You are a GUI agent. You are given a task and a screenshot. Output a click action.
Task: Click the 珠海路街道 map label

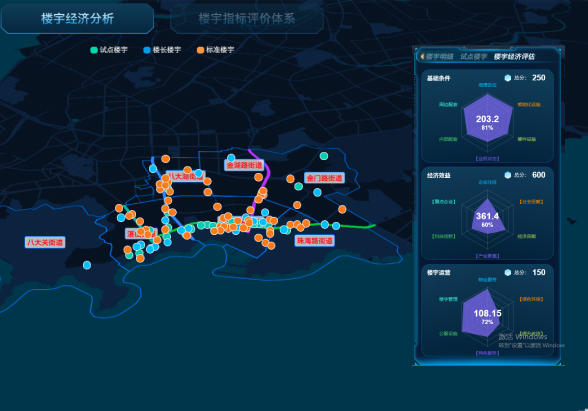[x=315, y=241]
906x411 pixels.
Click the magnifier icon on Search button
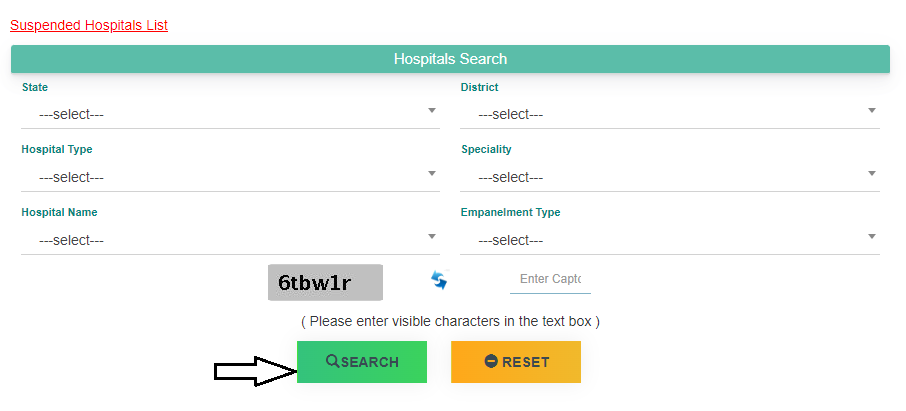333,361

- [Problem details]: Reproduce the text of every entry above verbatim, omitting the pictures.

- [Written solution]:
You are a GUI agent. You are given a task and a screenshot. Output a click action.
Task: Click the 珠海路街道 map label

[x=315, y=241]
906x411 pixels.
Click the magnifier icon on Search button
333,361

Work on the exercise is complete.